Start of Supplied passage
The Collected Stories of John William Corrington

John W. Corrington, Editor, William Mills, Designed by University of Missouri Press $24.95 (515p) ISBN 978-0-8262-0753-1
A character in the title story of Corrington's 1968 collection The Lonesome Traveler says the American South ``is a terrible land''; so it may be but Corrington (1932-1988) never ceased to be fascinated by it. The other collections represented here, The Actes and Monuments (1978) and The Southern Reporter (1981), and the previously uncollected ``Heroic Measures/Vital Signs'' (1986) are all concerned with the contradictions and colors of Southerners. Whether featuring a Creole lady in 1864 New Orleans or a late-1970s washed-up country singer/D.J. at a California radio station, the stories fearlessly, and generally with success, take on big topics--death, duty, honor, despair (with gobs of violence). Most tales have quirky turns: ``The Lonesome Traveler'' does not tell the 1935 rural lynching story a young Yankee reporter expects; in ``Nothing Succeeds'' an aristocratic old lawyer seeks an heir to Louisiana millions in 1968 California and is almost killed in a drug raid; in ``Heroic Measures'' a hospital visit turns into mystic violence. Corrington's style sometimes recalls Flannery O'Connor's gothic sensibility; at other times, one can detect his influence on James Dickey's romanticized view of the South. (Nov.)
End of Supplied passage
Start of Study material
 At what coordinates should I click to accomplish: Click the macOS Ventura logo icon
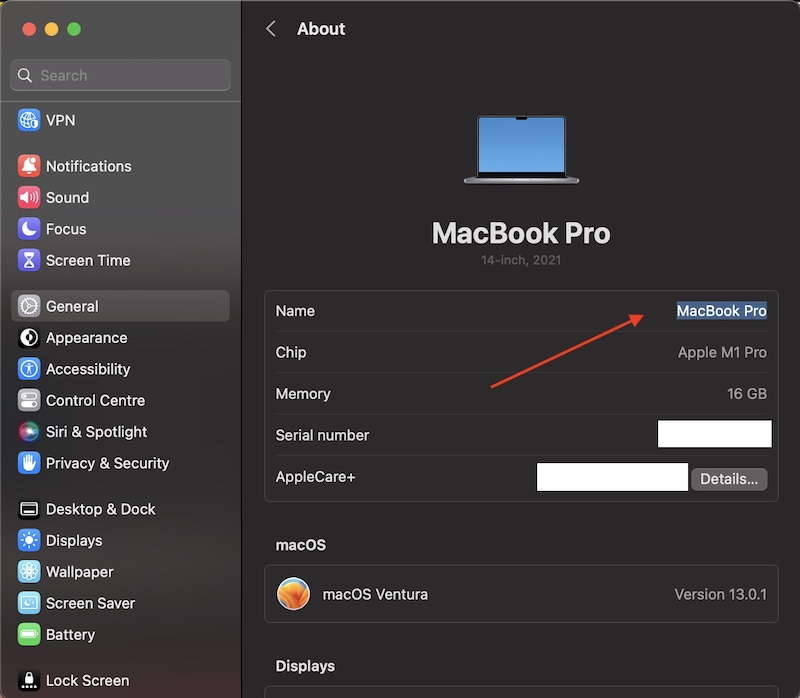click(x=294, y=594)
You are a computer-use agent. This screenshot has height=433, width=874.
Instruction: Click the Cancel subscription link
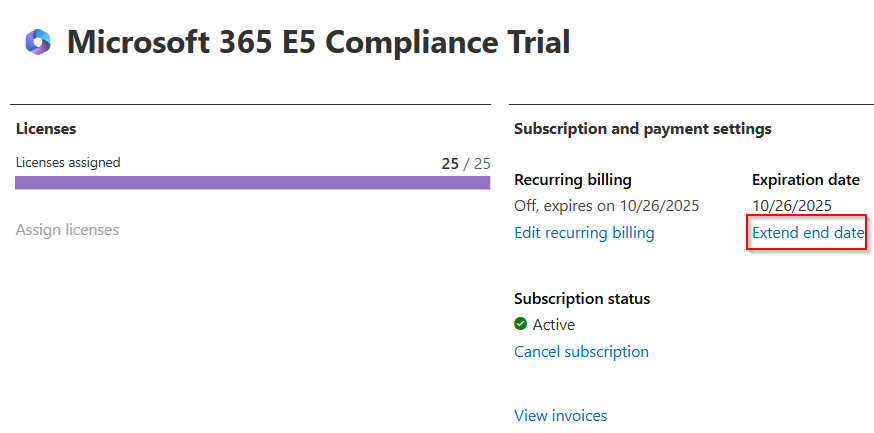(x=581, y=352)
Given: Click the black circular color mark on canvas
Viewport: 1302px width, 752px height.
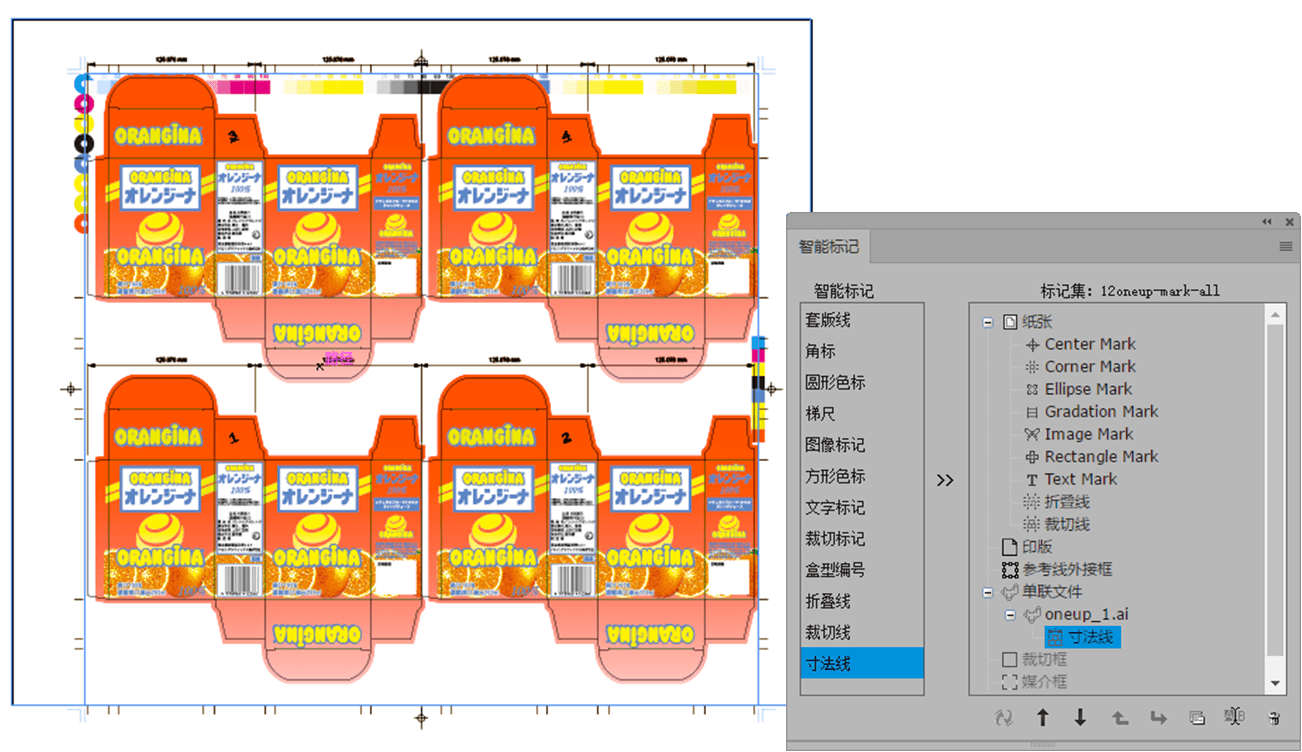Looking at the screenshot, I should 84,143.
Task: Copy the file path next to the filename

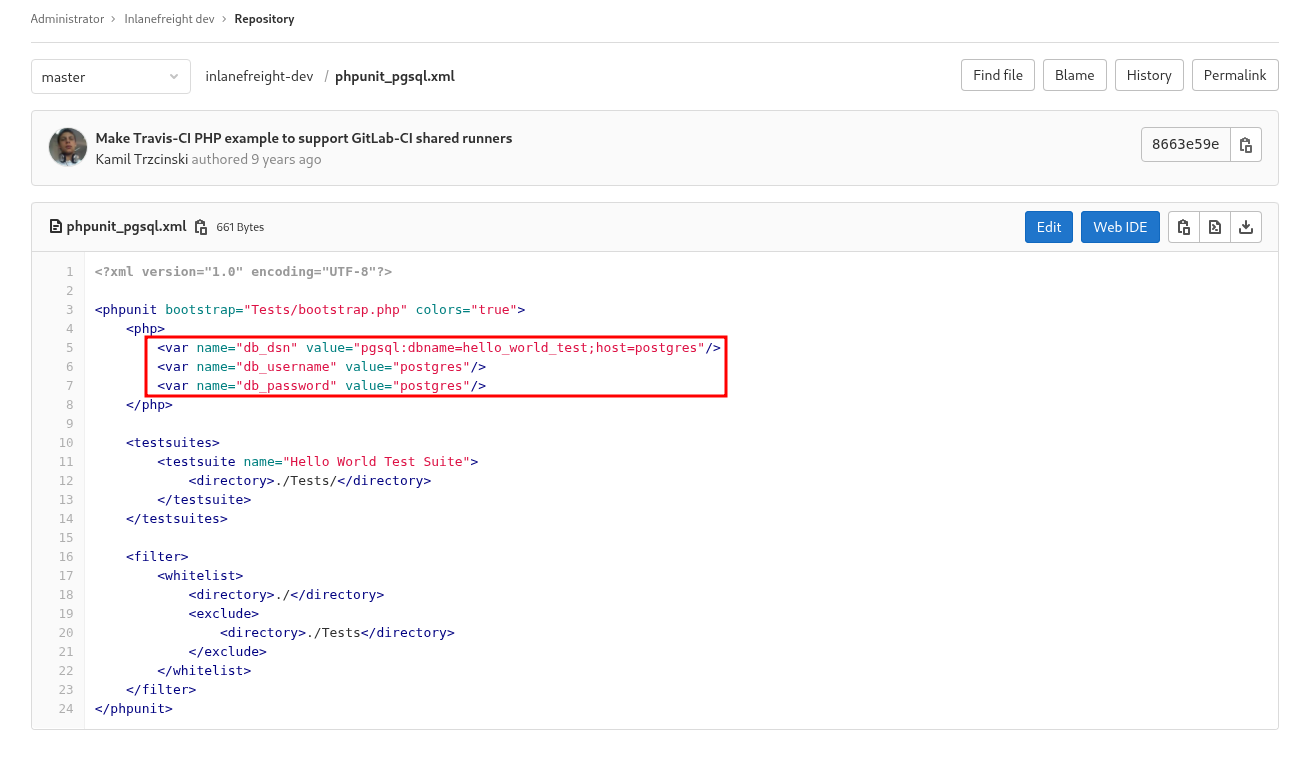Action: (199, 227)
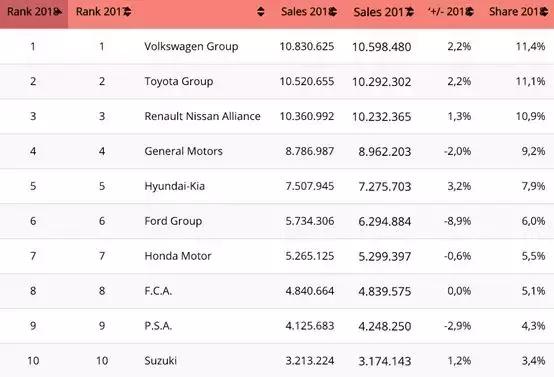The width and height of the screenshot is (554, 377).
Task: Select the Suzuki row
Action: tap(277, 361)

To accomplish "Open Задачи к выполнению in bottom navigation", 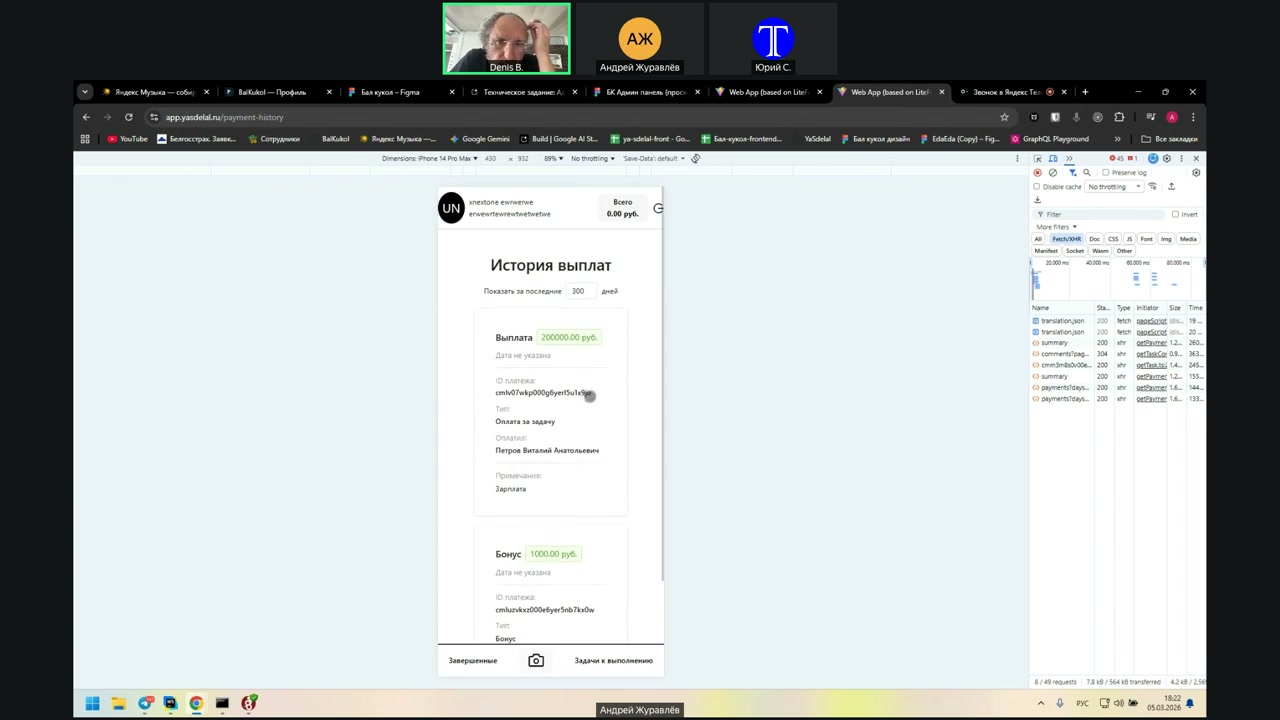I will [x=613, y=661].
End of Study material
**Task statement**
Using the review of the Corrington collection, decide whether each statement agrees with it, and quote the deciding words: (a) The Actes and Monuments came out in 1978. (b) The old lawyer in "Nothing Succeeds" is killed in a drug raid. (c) The reporter in "The Lonesome Traveler" is a Southerner. The records have nothing to do with this.

**Answer space**
(a) Yes: "The Actes and Monuments (1978)"
(b) No: "is almost killed in a drug raid"
(c) No: "a young Yankee reporter"